Brown’s candor about his own past won instant praise from victims of child sex abuse and their advocates. It sends a powerful message to others who suffered abuse, they said.
Five years ago, Brown was among supporters of a state bill that extended the period of time in which a victim of sex abuse could file charges against a perpetrator. He called sexual abuse the “number one public safety issue affecting us here in the Commonwealth,’’ according to the State House News Service. He also cosponsored a federal bill that would limit the ability of those convicted of sex abuse from working in a variety of settings. When Brown was running for US Senate, he and Democratic opponent Martha Coakley said they would ask Cardinal Sean P. O’Malley to release the names of all priests in the archdiocese who were credibly accused of sexual abuse. (Only one legislator, former state senator Marian Walsh, called for Cardinal Bernard F. Law to be prosecuted when the clergy abuse scandal rocked the Boston Archdiocese.)
Brown’s book is perfectly timed, from both marketing and political standpoints.
His dramatic disclosures overshadow those of Governor Deval Patrick, whose new book, “A Reason to Believe,’’ addresses race issues and his wife’s depression.
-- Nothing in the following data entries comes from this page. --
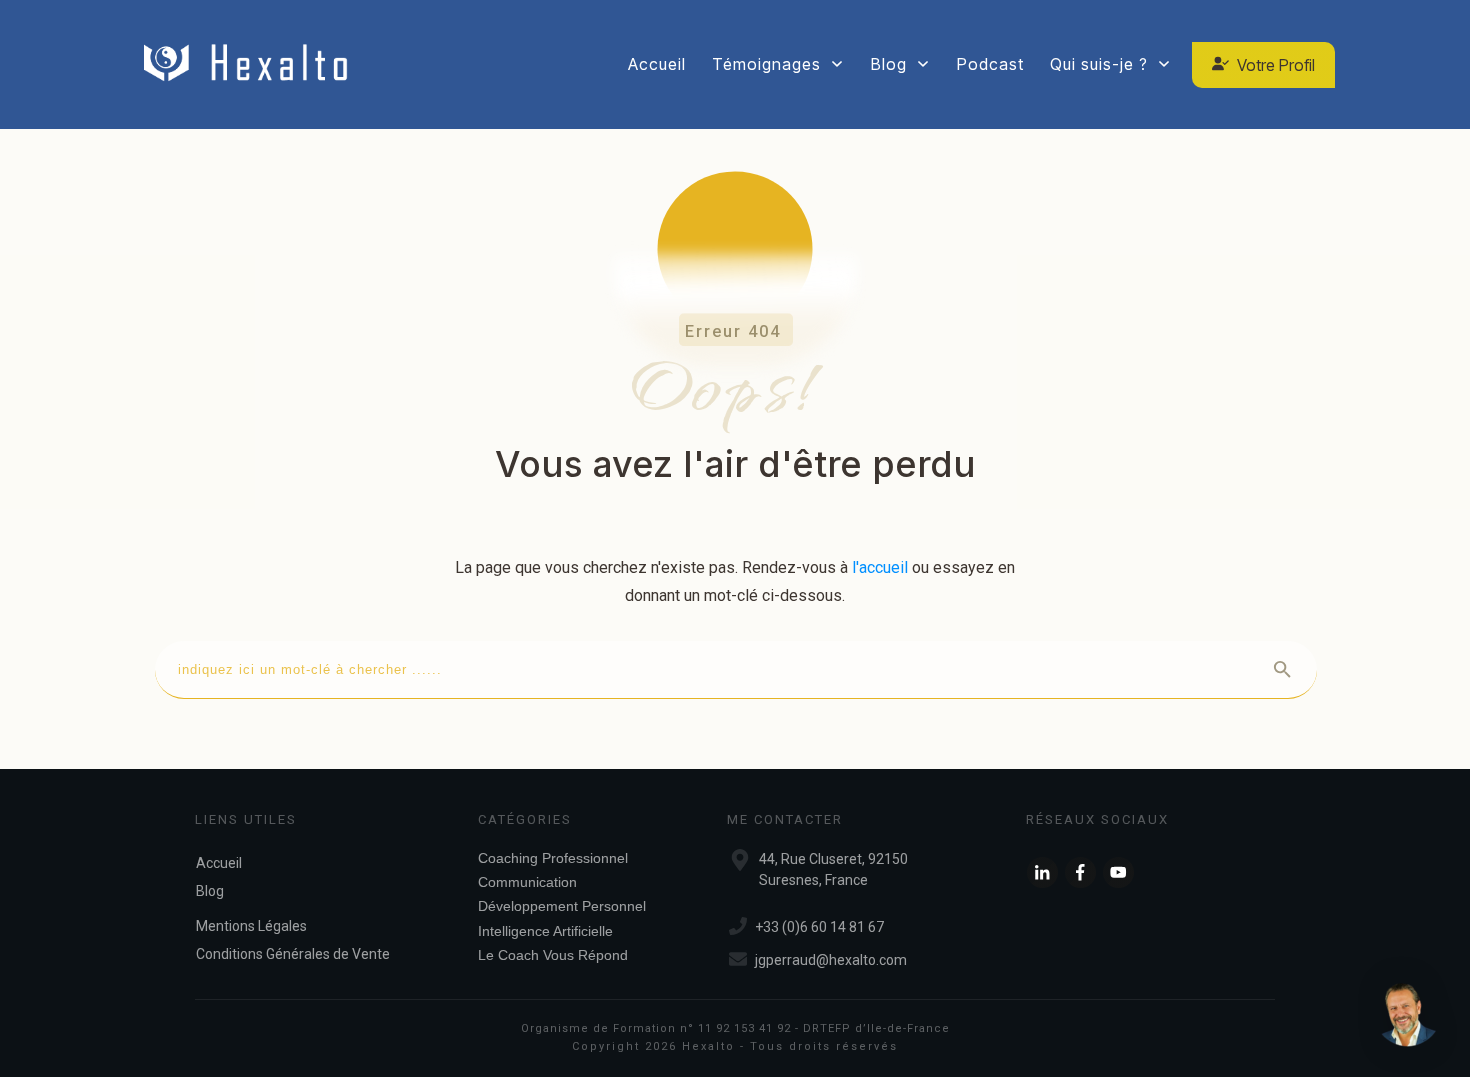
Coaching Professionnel (553, 858)
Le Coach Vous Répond (553, 955)
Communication (527, 882)
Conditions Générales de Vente (293, 954)
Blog (210, 891)
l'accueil (880, 567)
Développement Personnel (562, 906)
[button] (1408, 1015)
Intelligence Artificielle (545, 931)
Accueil (219, 863)
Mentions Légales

And Brown’s book puts the Massachusetts senator back in the spotlight just as talk about the 2012 Senate race starts heating up.
Brown’s tough childhood was a general part of the narrative when he won the Senate seat held for decades by Ted Kennedy. But his pickup and semi-nude Cosmopolitan photo spread got most of the attention.
In his book, which goes on sale tomorrow, he also reveals that it took two photo shoots to get the famous 1982 centerfold. The first time, “I looked pale and I wasn’t physically toned; I probably needed to lose 10 pounds,’’ he wrote. When he returned after a crash diet of three cans of tuna a day, “I was bronzed and toned.’’
Even Brown’s glamour shot has an “everyman’’ story behind it, leading to this question for Massachusetts Democrats: can anyone beat Brown?
Democrats still find it hard to accept that Kennedy’s seat went to a Republican who brilliantly rechristened it “the people’s seat.’’
Now, Brown will be collecting new accolades for bravery. Given Patrick’s tome, it’s hard to tag him as uniquely opportunistic.